With some 2 million people expected to demonstrate for immigrant rights today, the tortured relationship between the United States and Mexico takes center stage again. Never mind the tensions inherent in unequal development on the global stage; if Mexico and the U.S. can't figure out how to align their economies to the mutual benefit of both, what possible hope does the whole world have?
Two weeks ago, How the World Works looked at the European Union, and wondered if North America could ever duplicate the open borders and free worker movement that the E.U. enjoys. My readers were pessimistic. Mexicans are too illiterate, they suggested, and can't be compared with the liberated populations of former Soviet bloc Eastern European countries. Mexico's government was too corrupt, and couldn't be trusted to do the right things by its own people that would allow for a peaceful, borderless coexistence between nations. Nothing will change.
One of the reasons I like science fiction is that s.f. authors are unafraid to imagine futures that are drastically different from the uncompromising present. Some call it escape; I call it imagination. This weekend I read a remarkable new science fiction novel that plunged directly into the Mexico-U.S. border wars. A first novel from author Barth Anderson, "The Patron Saint of Plagues" challenges readers who can't imagine fundamental change in North American power relationships.

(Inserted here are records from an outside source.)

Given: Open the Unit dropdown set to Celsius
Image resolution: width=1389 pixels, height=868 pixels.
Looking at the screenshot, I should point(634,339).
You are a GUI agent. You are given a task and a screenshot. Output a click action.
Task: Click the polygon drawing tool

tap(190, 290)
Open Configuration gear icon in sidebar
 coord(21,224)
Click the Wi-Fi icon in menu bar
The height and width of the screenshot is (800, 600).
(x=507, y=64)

Imagine a U.S. in which a virus has crippled agriculture by wreaking havoc on genetically modified crops. Imagine a Mexico in which the deployment of a new kind of computer network has hyperboosted the economy and led to the emergence of a new Mexican empire, on the warpath in Texas. Imagine another virus, a plague virus aimed at humans, that threatens to overwhelm all attempts to contain it.
That last part is the easiest to wrap one's head around. Hardly a day goes by when there isn't some new, disturbing news about bird flu spreading in some hitherto untouched nation. The world seems poised, more than ever, on the brink of a devastating epidemic, and it is no surprise that apocalyptic plagues, more than ever, are a staple of science fiction.

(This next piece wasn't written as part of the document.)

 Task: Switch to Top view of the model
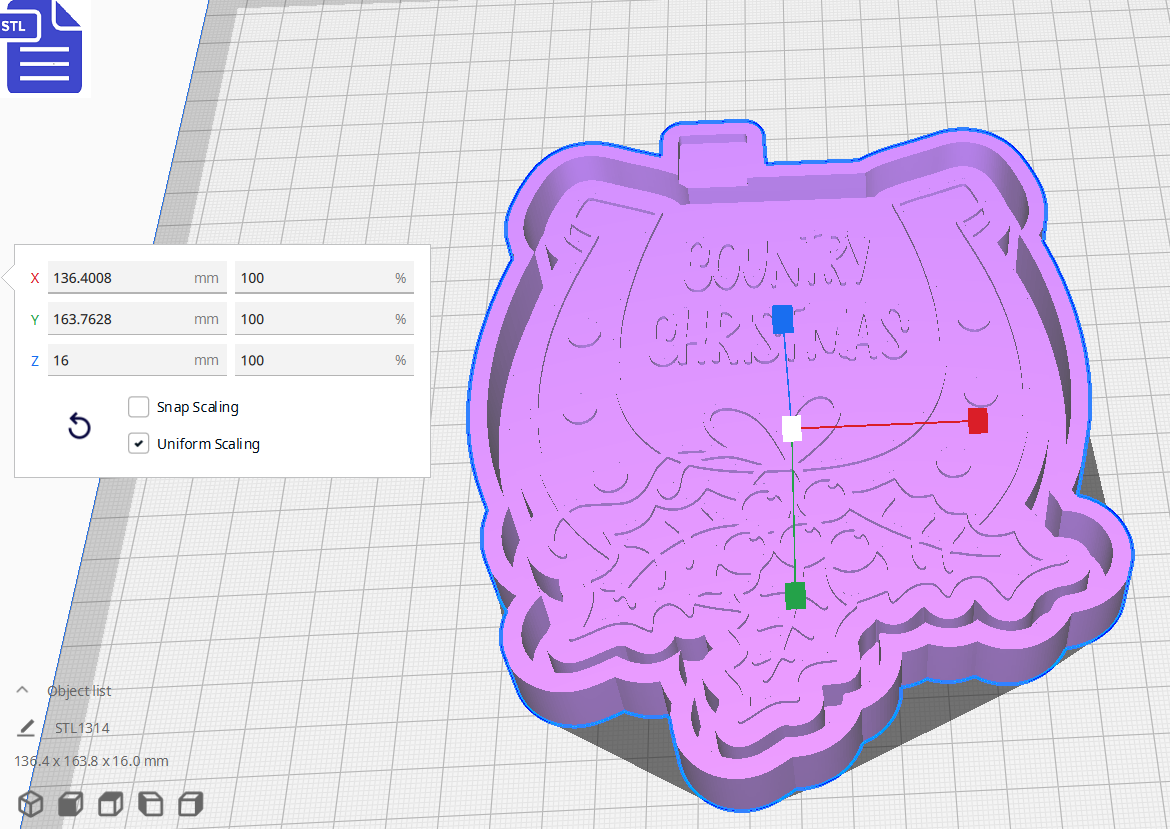pos(110,803)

But "The Patron Saint of Plagues" isn't run-of-the-mill dystopian s.f. Anderson has some serious writing chops, and he delivers a page turner that is at once a medical thriller, cyberpunk romp and provocative tease: The U.S. is the third-world country, chaotic and in disarray, and Mexico is ascendant, the seat of innovation, global capital and power. It is a novel about race and class, science and faith.
"The Patron Saint of Plagues" is just plain good, but it resonated strongly with me by elaborating on many of the preoccupations of How the World Works: unequal development, the role of science as both boon to and bane of humanity, the embrace between technology and globalization. Anderson's future is provocative because it twists the world we know now into something different, but is at the same time extraordinary for how deeply rooted that future is in a present that is all too familiar.